注: アナリスト予想は Zacks / LSEG / Visible Alpha の二次情報、株価は Yahoo Finance ベース(±1-3% 誤差あり)。
注: FY25Q1 EPS は赤字幅縮小のためビート率は n/m(参考値)として null。
注: Credo の会計年度は4月末締めで、3月末締めの他半導体銘柄とは1ヶ月ずれる。
注: Credo は四半期ガイダンスとして売上・グロスマージン・営業費用は公表するが、EPS ガイダンスは公表していないため次QのEPSガイドは全四半期 null。

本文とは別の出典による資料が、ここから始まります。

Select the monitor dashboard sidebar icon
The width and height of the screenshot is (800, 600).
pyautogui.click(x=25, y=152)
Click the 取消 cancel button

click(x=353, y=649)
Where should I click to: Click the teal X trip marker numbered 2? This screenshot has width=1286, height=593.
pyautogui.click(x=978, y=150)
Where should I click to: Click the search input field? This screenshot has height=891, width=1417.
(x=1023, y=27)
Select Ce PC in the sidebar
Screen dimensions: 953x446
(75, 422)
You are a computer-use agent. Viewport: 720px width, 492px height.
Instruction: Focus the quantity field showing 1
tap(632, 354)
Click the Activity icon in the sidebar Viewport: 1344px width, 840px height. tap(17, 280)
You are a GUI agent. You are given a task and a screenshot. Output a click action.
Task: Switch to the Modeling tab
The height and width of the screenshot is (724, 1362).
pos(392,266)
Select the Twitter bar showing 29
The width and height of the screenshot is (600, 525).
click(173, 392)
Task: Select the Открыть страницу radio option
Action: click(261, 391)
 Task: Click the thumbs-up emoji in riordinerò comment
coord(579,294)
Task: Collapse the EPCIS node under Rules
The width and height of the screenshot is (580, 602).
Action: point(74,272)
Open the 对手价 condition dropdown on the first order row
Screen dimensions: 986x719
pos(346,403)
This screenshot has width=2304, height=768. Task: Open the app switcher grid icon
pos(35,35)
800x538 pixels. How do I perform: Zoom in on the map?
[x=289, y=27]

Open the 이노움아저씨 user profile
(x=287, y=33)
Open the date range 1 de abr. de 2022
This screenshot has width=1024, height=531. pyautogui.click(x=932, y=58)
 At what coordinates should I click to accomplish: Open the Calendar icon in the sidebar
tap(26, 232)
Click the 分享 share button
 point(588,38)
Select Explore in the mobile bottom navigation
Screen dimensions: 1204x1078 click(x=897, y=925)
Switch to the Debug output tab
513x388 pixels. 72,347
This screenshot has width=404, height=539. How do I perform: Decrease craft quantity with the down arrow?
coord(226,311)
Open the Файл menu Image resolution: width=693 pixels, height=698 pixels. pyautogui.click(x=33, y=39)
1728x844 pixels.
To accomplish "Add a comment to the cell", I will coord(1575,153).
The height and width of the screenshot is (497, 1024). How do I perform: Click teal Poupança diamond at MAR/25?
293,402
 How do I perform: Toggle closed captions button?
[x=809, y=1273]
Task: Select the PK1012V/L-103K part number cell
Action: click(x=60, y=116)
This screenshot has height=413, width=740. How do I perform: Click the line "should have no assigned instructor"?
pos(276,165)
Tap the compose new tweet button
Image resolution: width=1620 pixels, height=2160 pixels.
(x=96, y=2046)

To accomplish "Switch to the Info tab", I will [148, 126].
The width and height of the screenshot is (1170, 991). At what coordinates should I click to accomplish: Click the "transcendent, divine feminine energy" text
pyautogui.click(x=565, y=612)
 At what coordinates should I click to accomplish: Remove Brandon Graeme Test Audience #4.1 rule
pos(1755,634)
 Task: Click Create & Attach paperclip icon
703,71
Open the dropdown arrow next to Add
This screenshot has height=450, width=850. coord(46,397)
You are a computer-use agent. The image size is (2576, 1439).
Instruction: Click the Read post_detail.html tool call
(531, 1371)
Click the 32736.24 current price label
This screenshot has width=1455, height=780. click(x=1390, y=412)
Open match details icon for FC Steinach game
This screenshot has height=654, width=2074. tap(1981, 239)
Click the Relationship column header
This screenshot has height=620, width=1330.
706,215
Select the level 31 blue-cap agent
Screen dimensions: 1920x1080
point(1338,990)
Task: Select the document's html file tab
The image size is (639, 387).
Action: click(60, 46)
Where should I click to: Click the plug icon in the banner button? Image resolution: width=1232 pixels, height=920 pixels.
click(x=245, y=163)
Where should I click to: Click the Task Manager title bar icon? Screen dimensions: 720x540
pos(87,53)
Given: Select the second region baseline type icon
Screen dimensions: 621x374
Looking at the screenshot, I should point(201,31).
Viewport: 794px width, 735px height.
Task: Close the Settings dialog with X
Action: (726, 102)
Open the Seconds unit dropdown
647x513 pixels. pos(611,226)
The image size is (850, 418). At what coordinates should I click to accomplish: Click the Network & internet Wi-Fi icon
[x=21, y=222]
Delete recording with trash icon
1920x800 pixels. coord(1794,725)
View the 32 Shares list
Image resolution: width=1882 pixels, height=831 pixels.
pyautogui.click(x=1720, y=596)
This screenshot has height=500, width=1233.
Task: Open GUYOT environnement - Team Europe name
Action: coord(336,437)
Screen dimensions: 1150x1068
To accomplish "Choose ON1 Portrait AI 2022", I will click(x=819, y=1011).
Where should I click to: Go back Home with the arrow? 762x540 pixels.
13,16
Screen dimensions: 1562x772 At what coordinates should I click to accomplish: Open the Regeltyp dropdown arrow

注: FY26Q4(2026/6/1)の株価反応は発表当日終値 $226.32 → 発表後(時間外)$193.60 の -14.5%。翌営業日(2026/6/2)終値の確定前スナップショット。
ハイライト決算: FY25Q3
FY25Q3(2025年3月4日発表)が「化けた瞬間」。売上 $135M は前年同期比 +154%、前四半期比 +87% という業界破壊的な成長率で、アナリスト予想 $120.3M を +12.2% 上回った。Non-GAAP EPS $0.25 は予想 $0.18 を +39% 上回るサプライズ。さらに重要だったのは Q4 ガイダンスで、$155-165M(中央値 $160M)の提示は当時のコンセンサス $134M を +19% 上振れさせた。これは「AECハイパースケーラ採用が単なる試験導入ではなく、サプライチェーン全体の置き換えに入った」というシグナルとして市場が解釈し、株価は発表当日 +7.7%、その後 1 週間で +30% 超のラリーへ。トリガーは AWS / Microsoft の AI クラスタ拡張に伴う 400G/800G AEC の本格採用で、Credo の AEC は競合の光モジュールに比べ消費電力 1/4・コスト 1/2 という構造的優位を持つ。続く FY25Q4・FY26Q1・FY26Q2 でも 3 要素ビートが連発し、株価は同期間で約 4 倍に。ただし FY26Q3(2026年3月)では売上・EPS は予想超過したものの、Q4 グロスマージンガイド(64-66%)が前期 68.6% から低下したため株価は -18.5% の急落。AI 関連半導体株の「期待値が織り込み済み」フェーズに入ったことを示した。続く FY26Q4(2026年6月1日発表)も売上 $437M(+157% YoY)・非GAAP EPS $1.16 と3要素ビートを達成し、通期 FY2026 は売上 $1.34B(+206%)・非GAAP純利益 $662M(5倍超)・営業利益率約50%に到達。だが Q1 FY27 売上ガイド($465-475M・中央値 $470M)の逐次成長率が市場の高い期待に届かず、DustPhotonics 買収($750M・5/28クローズ)に伴う費用増、および上位4顧客で売上の約87%を占める顧客集中が嫌気され、株価は発表後の時間外で約 -14.5% と2四半期連続の急落となった。AI 接続のファンダメンタルズ(光トランシーバへの拡張、50%近い利益率)は堅調だが、高い期待値ゆえに「ビート&株安」が定着した局面。